# Poker night fatty ingredients



## lownslow (Jul 20, 2008)

Sorry about not being able to post progress pics. My internet is down and I had to go to a cafe to post this. It is so disappointing not being able to check in with all the fattys as they are being posted.

Sausage is a mixture of my homemade elk/pork sausage and sweet italian sausage. Here are the card suits (purple potatoes for spades and clubs, carrots for hearts and diamonds). The white is shreadded cauliflower, raw egg, ricotta, parmesean, cooked and chopped bacon, garlic and white pepper:



Center is a spiral of roasted red peppers and a spinach mixture with mushrooms, parmesean, onion, garlic and pepper plus a little raw egg to help it set once cooked. Rolled up and wrapped in proscuitto.

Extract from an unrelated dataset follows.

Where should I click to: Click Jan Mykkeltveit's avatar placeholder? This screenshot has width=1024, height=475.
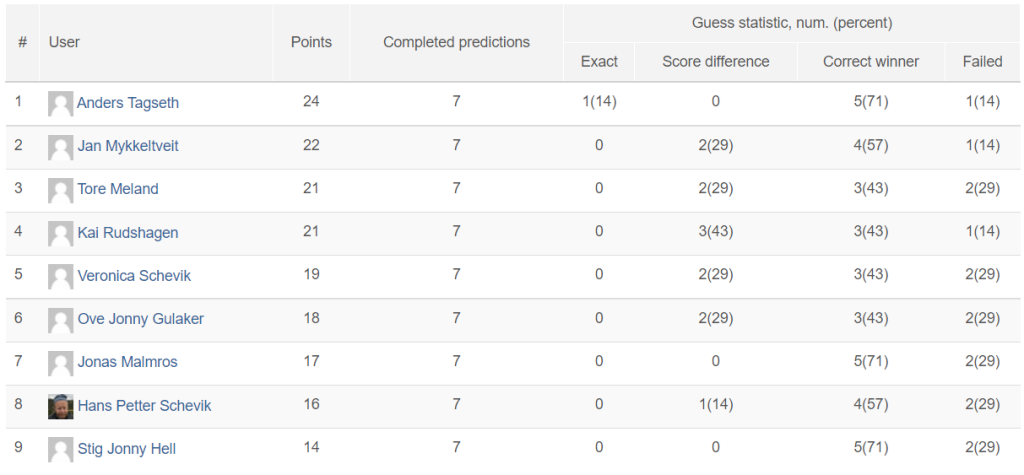tap(61, 147)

Another closeup of the finished slice:



Good luck to you all!


----------



## white cloud (Jul 20, 2008)

Very Cool dude.


----------



## vince (Jul 20, 2008)

really cool idea!


----------



## dennisdocb (Jul 20, 2008)

Looks real good man


----------



## flatbroke (Jul 20, 2008)

Nice job, did the egg in the center with the spinach get cooked?


----------



## sumosmoke (Jul 20, 2008)

Extremely original idea on the fatty. Love the pics. Points to you, my friend!


----------



## nick (Jul 20, 2008)

*Tell ya what.... if you're as crafty with cards as you are with creating that fattie, you need to get on the WPT my friend.  Definitely out the box with creativity with that one.  I love it!*
















*4 of a kind!
	

	
	
		
		



		
		
	


	



*


----------



## haloman (Jul 21, 2008)

That is really cool....


----------



## lownslow (Jul 26, 2008)

thanks all for the votes and inspiration to do this fatty.  And also a big thanks to my mom who helped me make it (she was in town and is a great cook and great assistant.)

Can't wait to watch the next round of fatties that people post.


----------



## supervman (Jul 26, 2008)

Now how in tarnation did you carve the vegetables like that? 
Maybe I missed it in another thread. 

Pretty styling.


----------



## lownslow (Jul 27, 2008)

I found some little cookie cutters with various shapes.  It was quite a pain but my Mom sacrificed her nails pushing them through potatoes.  I steamed the potatoes a little before putting them in the fatty but I think I could have kept more of the purple color by putting them in raw.


----------



## ronp (Jul 27, 2008)

That was a great job, very creative and time consuming.
	

	
	
		
		



		
		
	


	





Points thrown your way if I didn't already.
Oops, I already did.


----------



## papa chubby (Jul 29, 2008)

Looks like the first fatty turducken has been invented. 
	

	
	
		
		



		
		
	


	





Lord knows where it'll go from here.


----------



## dj mishima (Jul 12, 2011)

Too cool!  You are so money and don't even know it! ;)


----------



## meateater (Jul 13, 2011)

That would go over big here.


----------



## alelover (Jul 13, 2011)

That's freekin awesome.


----------



## SmokinAl (Jul 13, 2011)

Very creative & it looks delicious!


----------



## pittman (Jul 16, 2011)

Nice job! Ricotta is my fav part!


----------



## troy fuller (Jul 17, 2011)

Purple Potatoes . . . my brother serves a Hawaiian purple mashed potato and the trick to keeping them purple is to BAKE them.  If you steam/boil them they lose their color.

I was wondering how the texture of the eggs turned out and how they went with the rest of the fatty.  I like the idea of and I have been considering it for a breakfast fatty, but I was concerned that the texture would end up like eggs that scramble in a custard.


----------